If you missed reading the press release associated with the announcement of this final quarters financial results or have not seen it referenced in financial media, then it was the attention given to these results by Antonio Neri –
“HPE had an impressive fourth quarter, generating an outstanding performance across our key performance metrics. We are producing strong financial results as we meet new customer needs with the edge-to-cloud portfolio that only we can deliver.
“The strength of our culture and commitment of our team members this quarter and throughout the entire 2022 fiscal year enabled us to innovate and take bold actions to pivot our portfolio and bolster our financial position as we head into 2023,”
The attention that Neri gave to these points was later reinforced by commentary from Tarek Robbiati, EVP and CFO of HPE –
“These results would not have been possible without the strategic actions we have taken. We are now entering a very different phase of the company, one where the combination of our rightsized cost structure and substantial order book is expected to deliver profitable growth that is increasingly recurring at higher margins as our as-a-service transformation continues to unfold.”
It is good to see the positive reference given to the culture of HPE but it was also encouraging to read that its portfolio has pivoted which I have to believe is a reference to as-a-Service and GreenLake, even as we can deduct from these two quotes that not only has HPE pivoted but that in pivoting it is in the initial phase of generating increasingly recurring growth, revenues and profits.

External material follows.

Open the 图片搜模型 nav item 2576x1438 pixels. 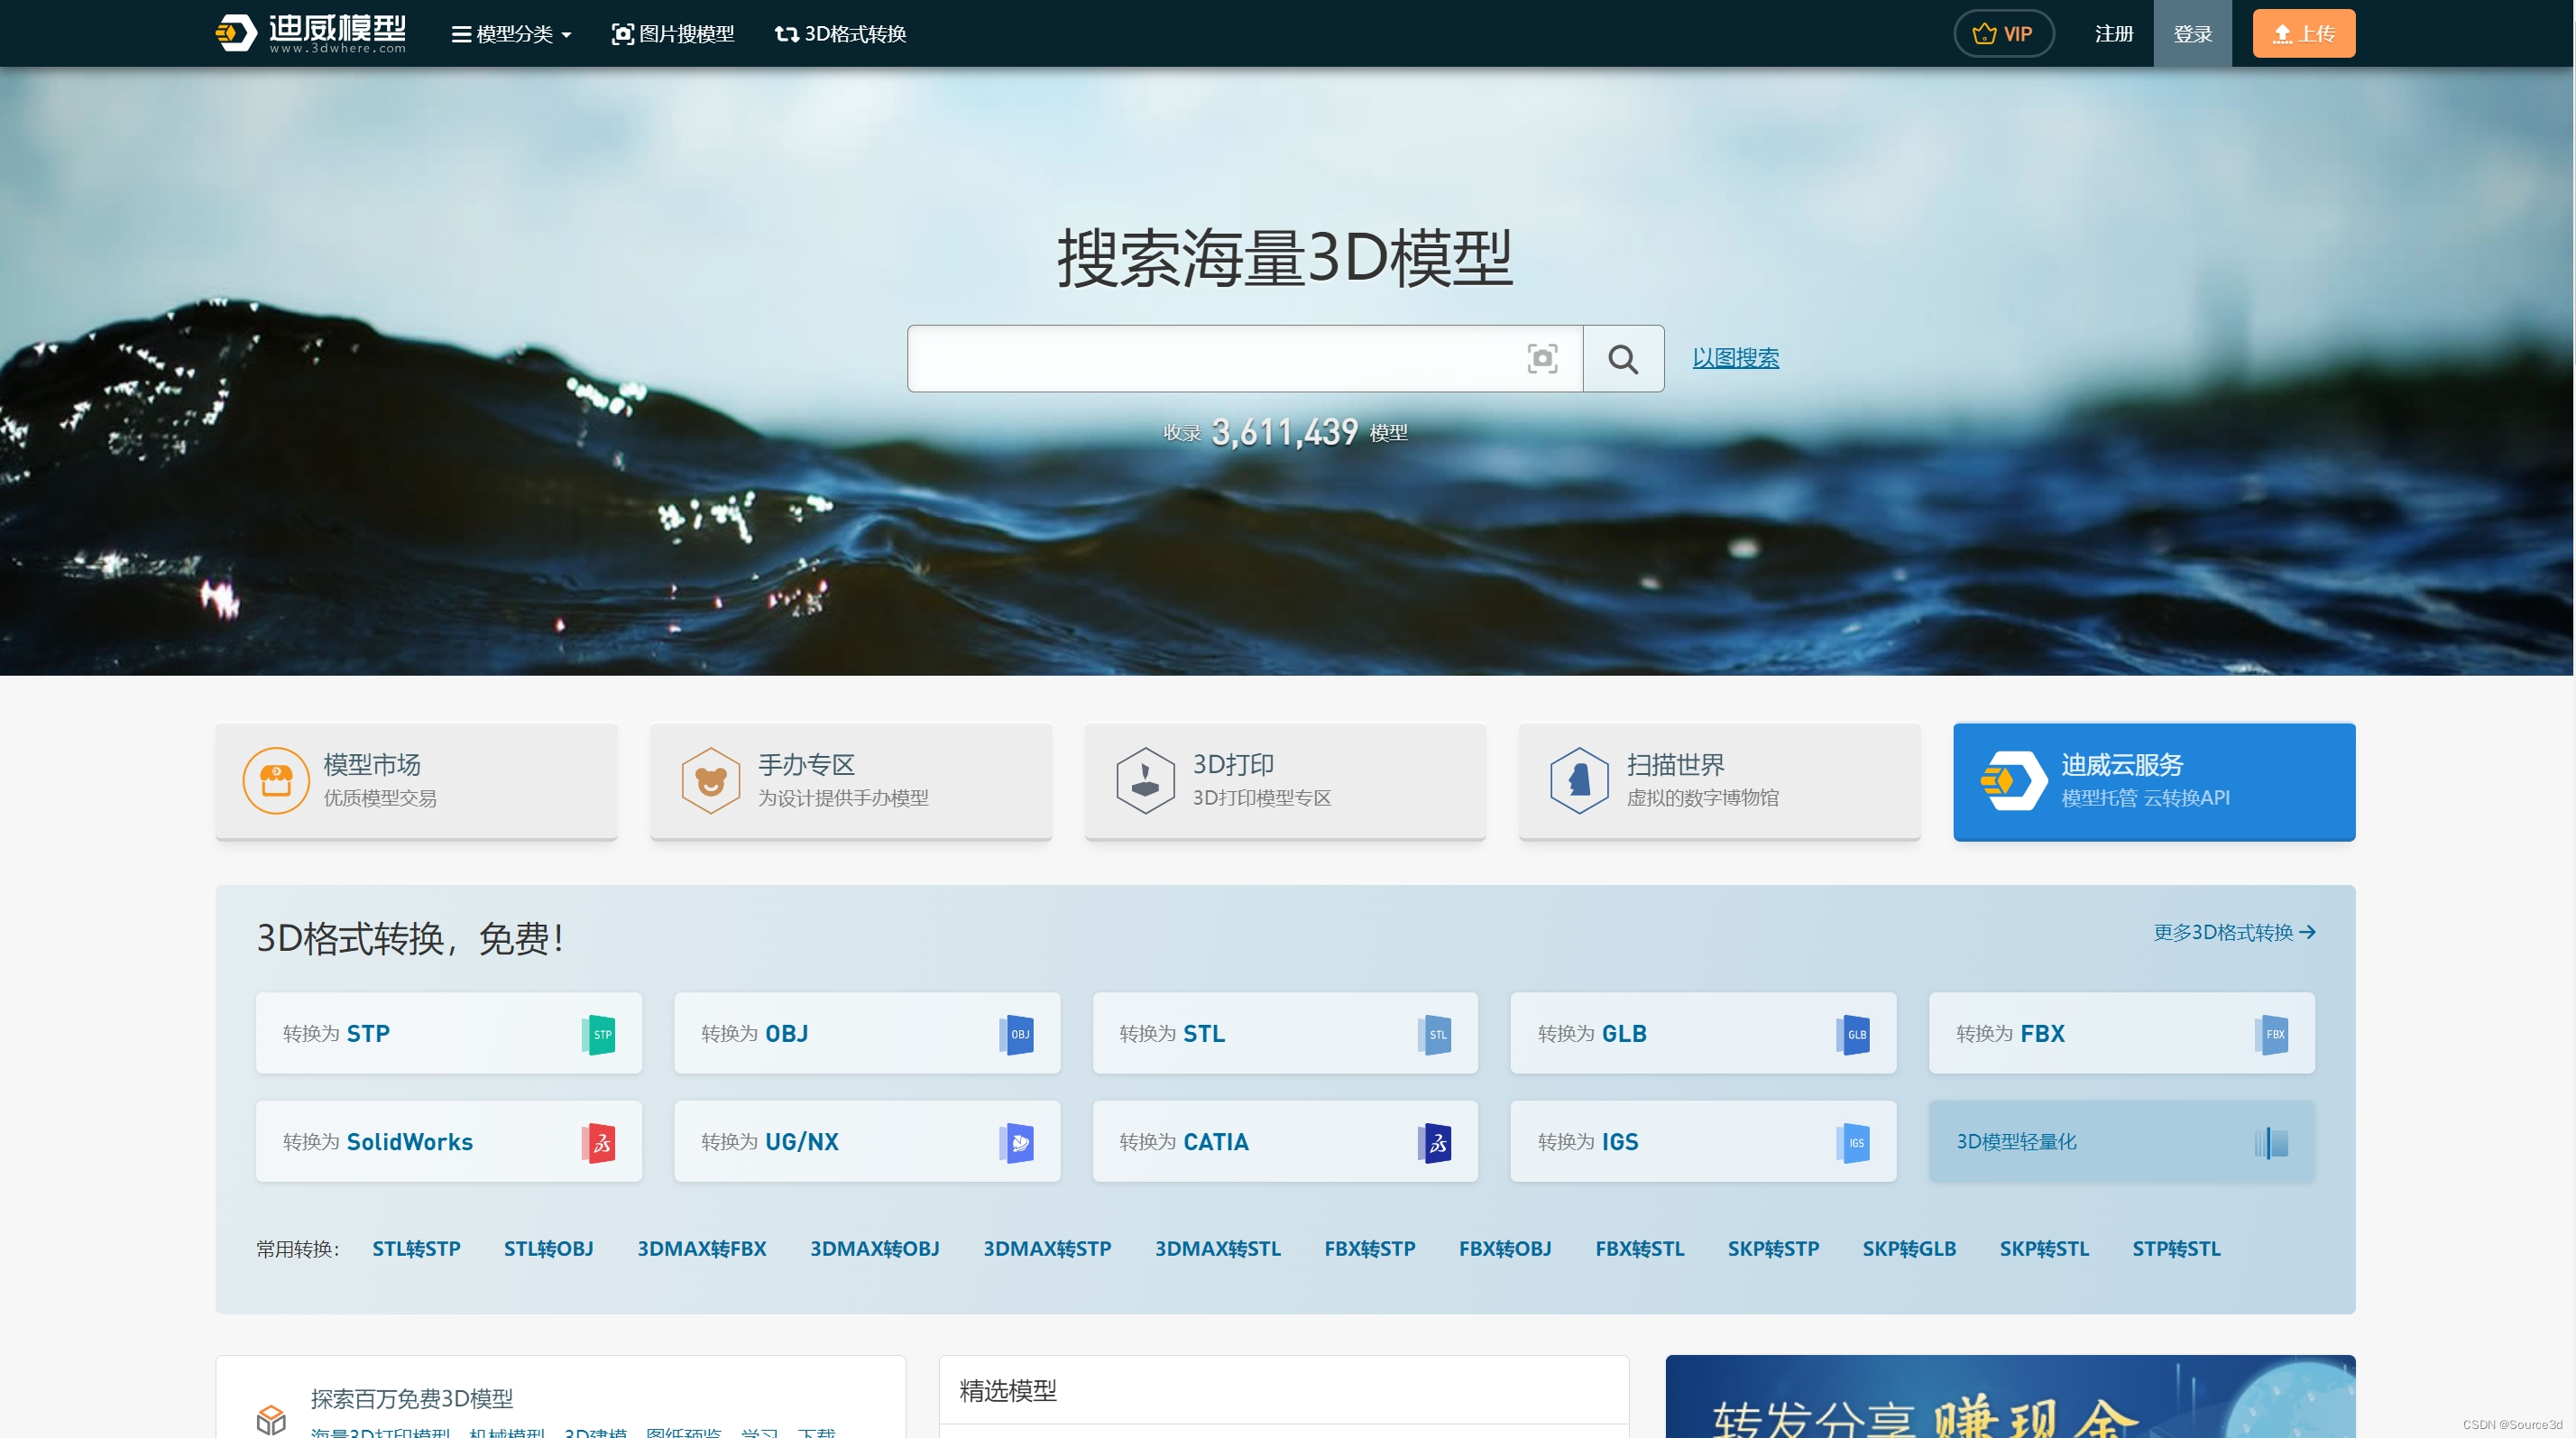tap(673, 34)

It is this pivot and the transformation that is underway that many investors have not caught up to – yes, HPE may still be a traditional server provider but increasingly, it is a software company and with that, how we read the financials should look a lot different. Those who consider HPE a value company might want to recalibrate expectations along the lines of HPE being a growth company. The cumulative effect of such a positive ramping up of orders within as-a-Services has only just started to be appreciated and yet, there is still a long way to go. However the slide below does illustrate where this upward growth could take HPE.

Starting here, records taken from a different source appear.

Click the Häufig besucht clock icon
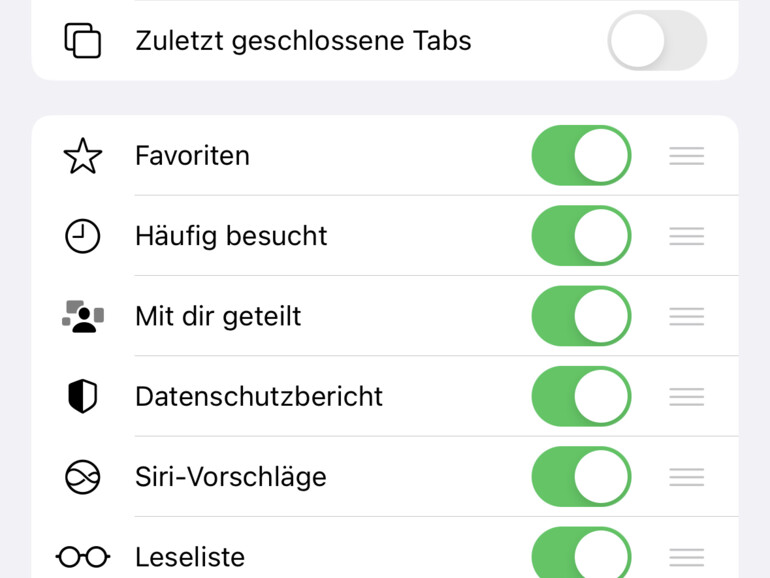770x578 pixels. coord(83,236)
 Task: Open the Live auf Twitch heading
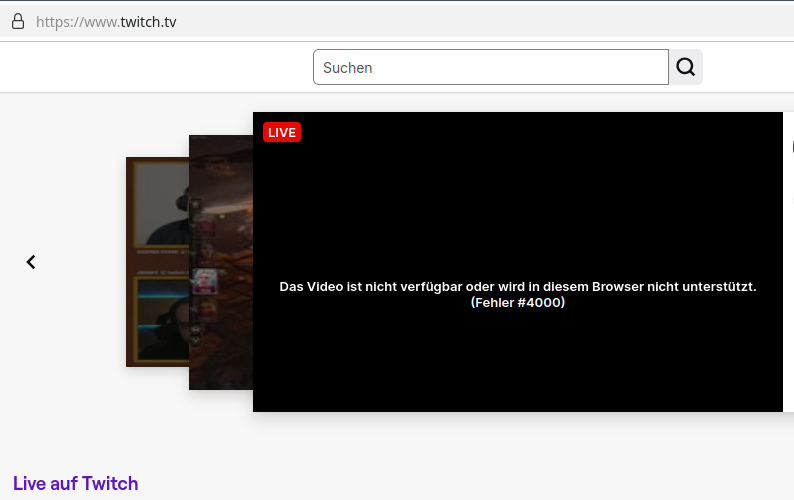[x=75, y=484]
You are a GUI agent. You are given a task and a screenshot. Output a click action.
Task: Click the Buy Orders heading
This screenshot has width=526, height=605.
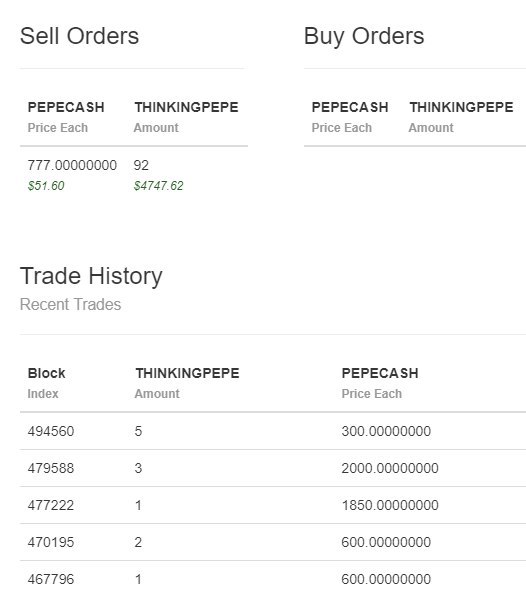[364, 36]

When it comes to the overall performance of HPE for the full year and taking into account that, when it comes to as-a-Service orders they are “an overlay across all business segments contributing to HPE’s consumption-based services (both recurring and non-recurring) and includes hardware as well as GreenLake as-a-Service, Aruba SaaS, CMS SaaS, and other Software assets,” it is good to see that HPC and AI are classified as Growth. This is where NonStop lives and goes a long way in acknowledging that investments continue to be made in NonStop.
On the other hand, stability will continue for some time with revenues associated with the company’s Core of Compute and Storage helping plug any revenue shortcomings as the transition to as-a-Service continues. There will be a lot more coverage of HPE performance in the coming months and as has been the case now for many years with NonStop Insider, expect further analysis to follow as HPE executives head back out into the finance and industry analysis communities.